Forte tension, vendredi après-midi, à Moutier. Dans la rue surtout. La venue de Christoph Blocher pour souffler les dix bougies de l'Assemblée interjurassienne (AIJ) a généré deux manifestations d'hostilité. Celle de 80 altermondialistes qui ont défilé et bloqué la rue principale durant quatre heures, encadrés par un impressionnant déploiement de policiers. Rien à voir avec le conflit jurassien, les manifestants en voulaient au conseiller fédéral UDC. Une délégation a pu s'entretenir avec lui.

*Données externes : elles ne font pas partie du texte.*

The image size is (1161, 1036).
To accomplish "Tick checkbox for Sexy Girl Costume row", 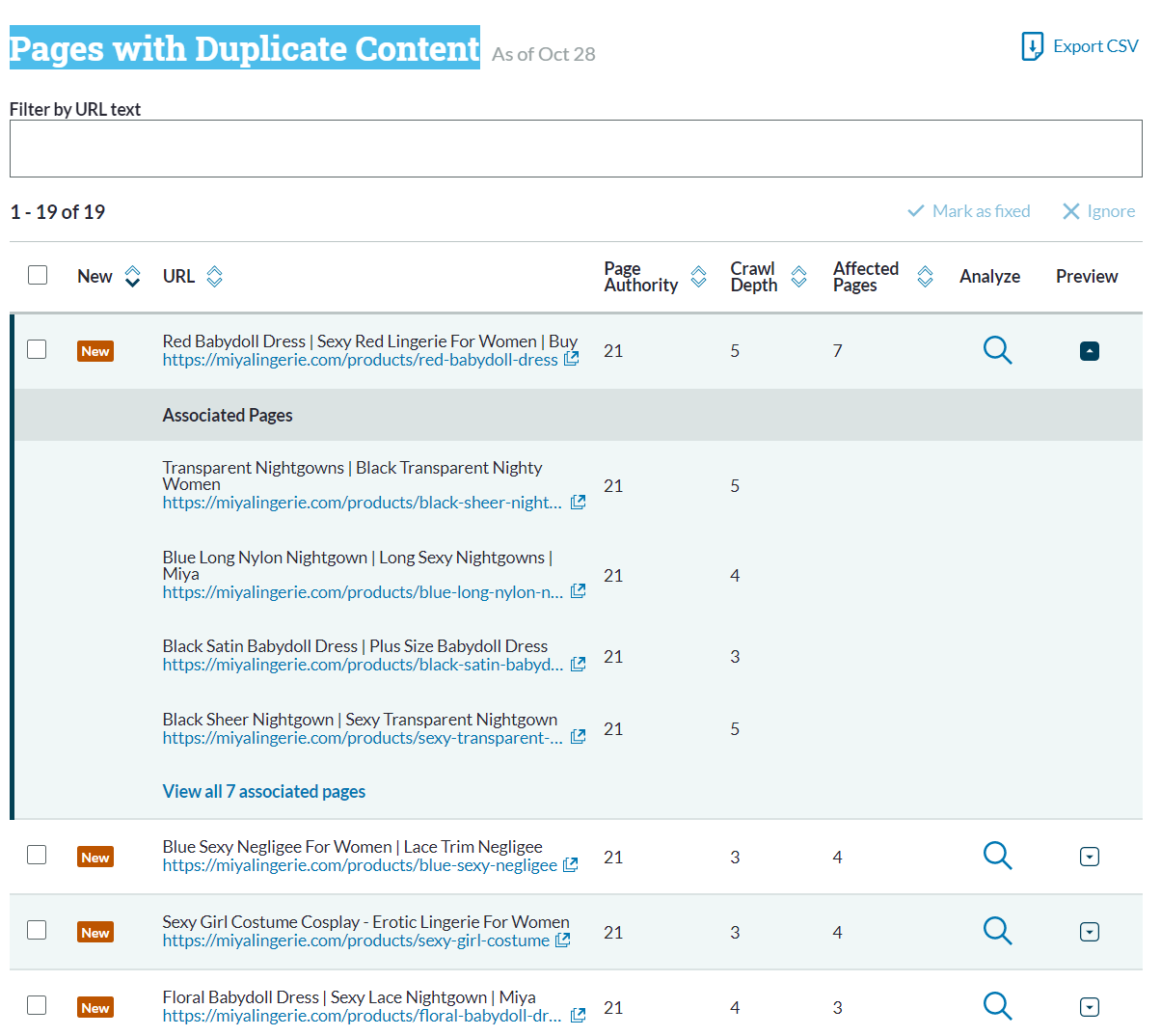I will pos(37,930).

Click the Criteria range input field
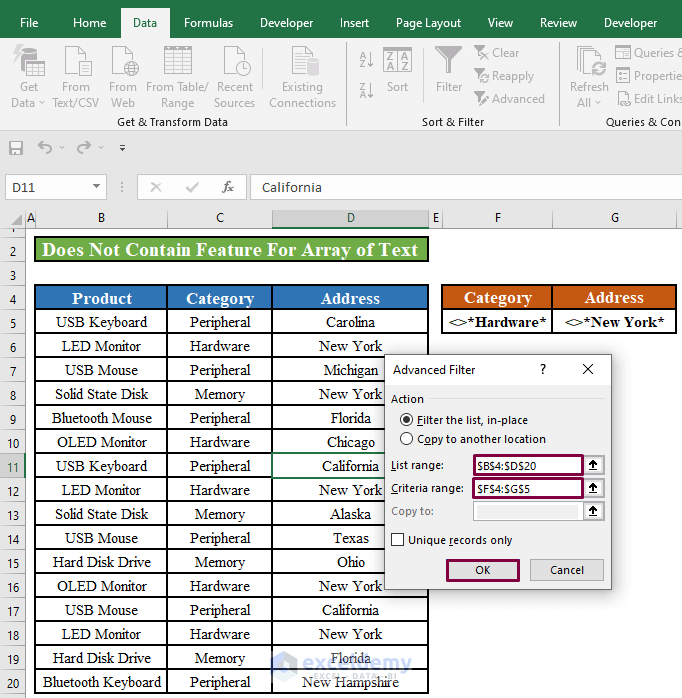click(x=528, y=488)
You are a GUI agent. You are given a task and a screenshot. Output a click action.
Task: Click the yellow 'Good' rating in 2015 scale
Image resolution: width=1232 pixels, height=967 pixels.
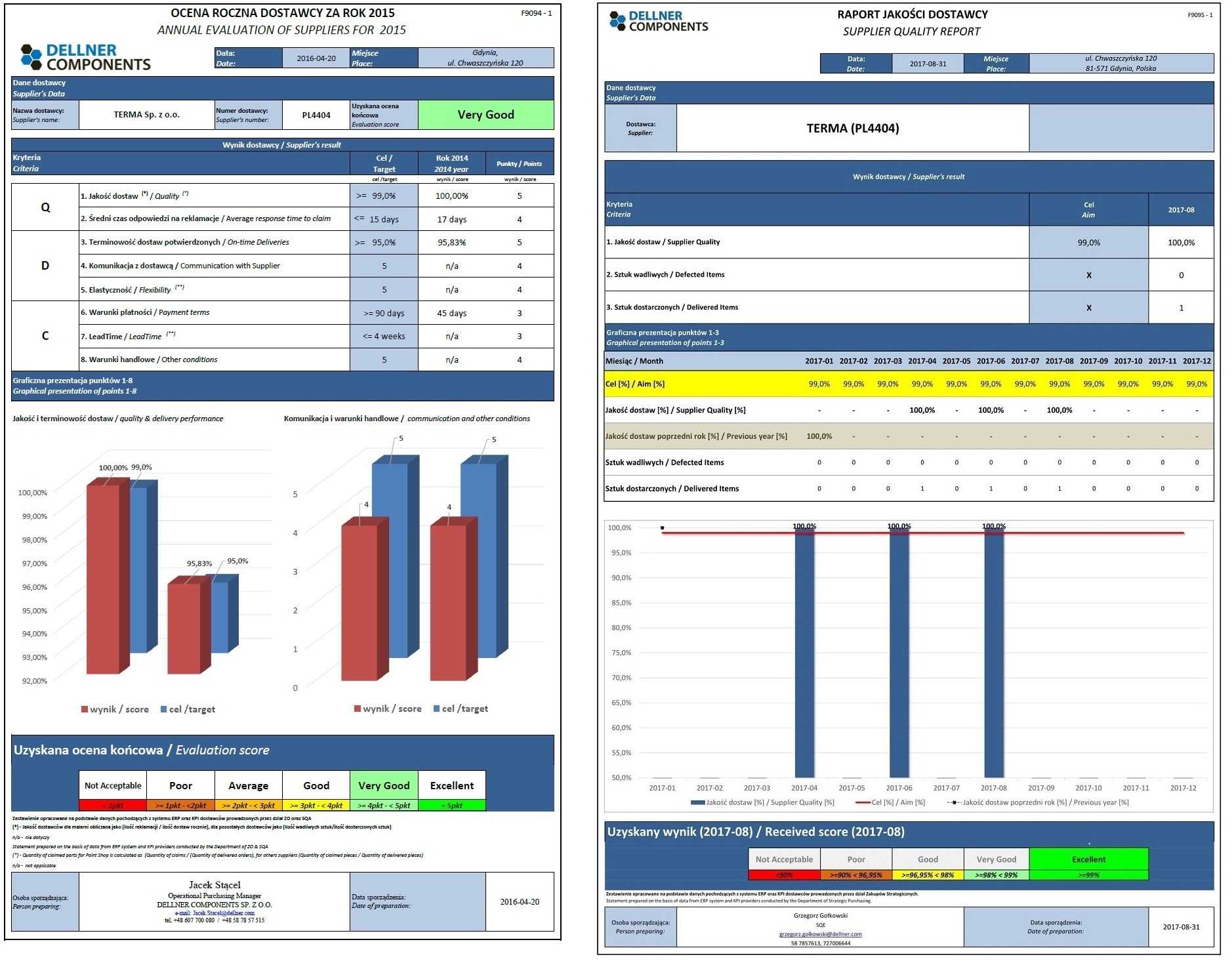(316, 785)
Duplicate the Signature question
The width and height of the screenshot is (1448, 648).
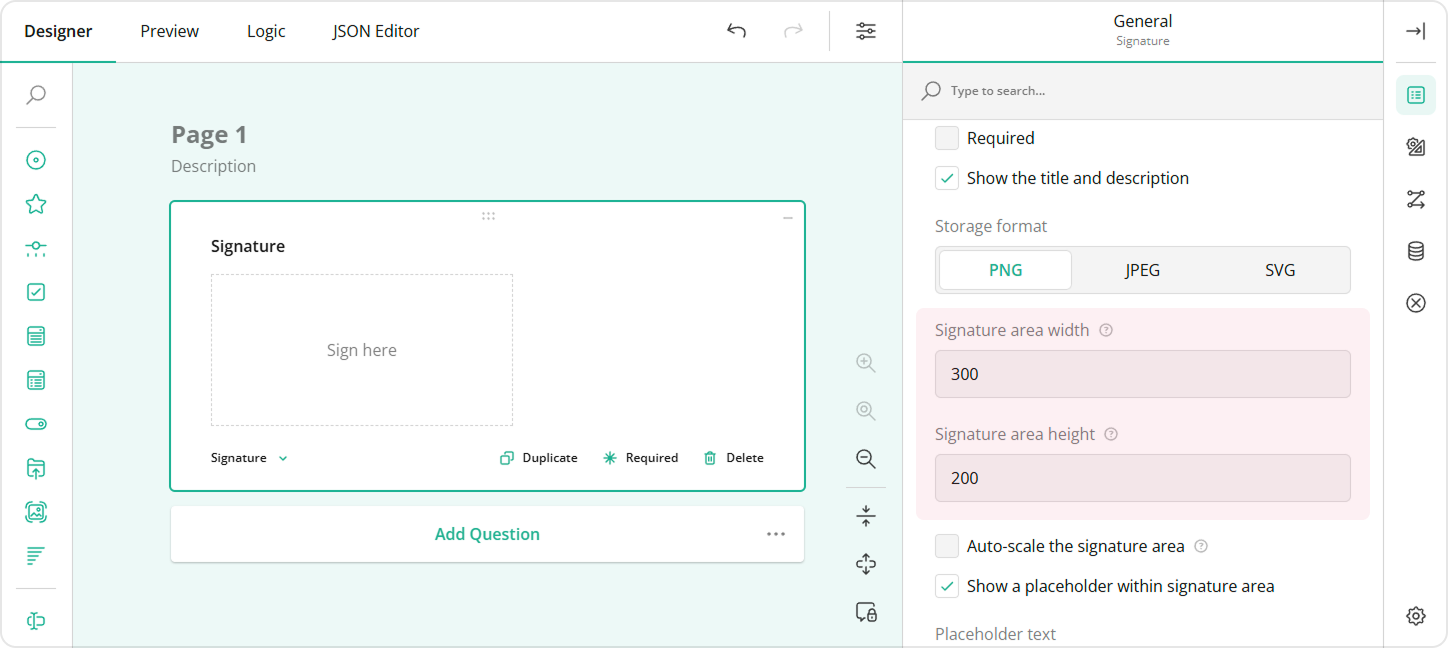coord(538,457)
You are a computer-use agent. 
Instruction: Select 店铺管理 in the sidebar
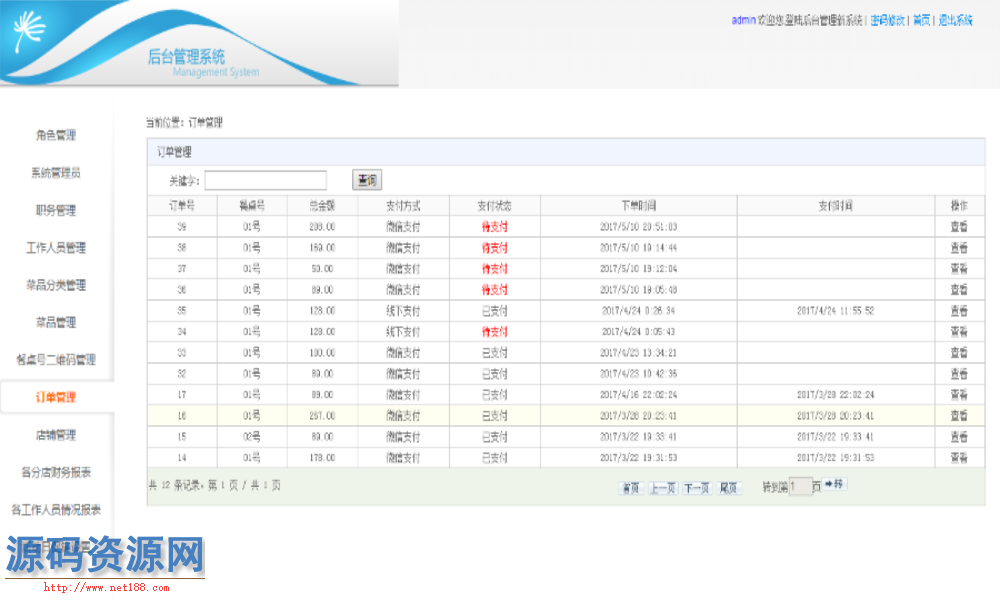coord(56,435)

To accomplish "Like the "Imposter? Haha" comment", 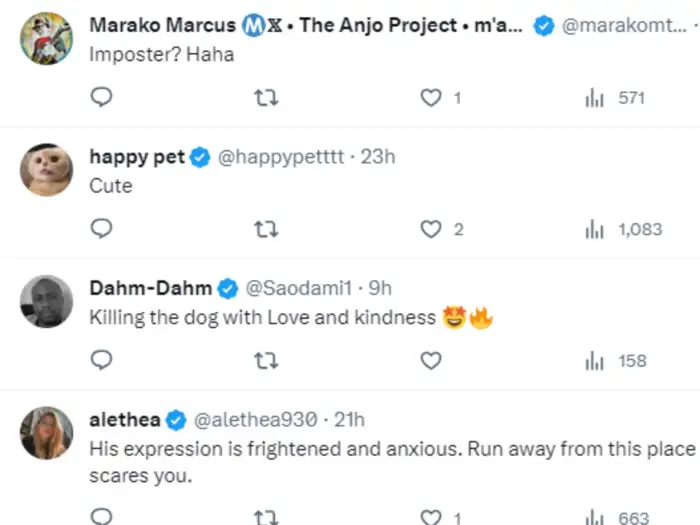I will [431, 98].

Puis, en fin d'après-midi, la manifestation du groupe Bélier, avec une centaine de jeunes séparatistes déterminés à s'inviter aux agapes officielles. Les deux fois, le maire socialiste et autonomiste de Moutier, Maxime Zuber, s'est posé en négociateur à succès. Il est à l'origine de l'entrevue des altermondialistes avec Christoph Blocher; il a ensuite convaincu les Béliers de renoncer à leurs desseins et à toute violence, à la condition, réalisée, de distribuer leur tract aux invités officiels. Une déclaration qui demande à l'Assemblée interjurassienne de «sortir de sa léthargie», la prévenant qu'«un deuxième faux départ serait éliminatoire». Il y a bien eu quelques scènes d'énervement dans la rue, des excités ont été embarqués par la police, mais les débordements craints ont été évités.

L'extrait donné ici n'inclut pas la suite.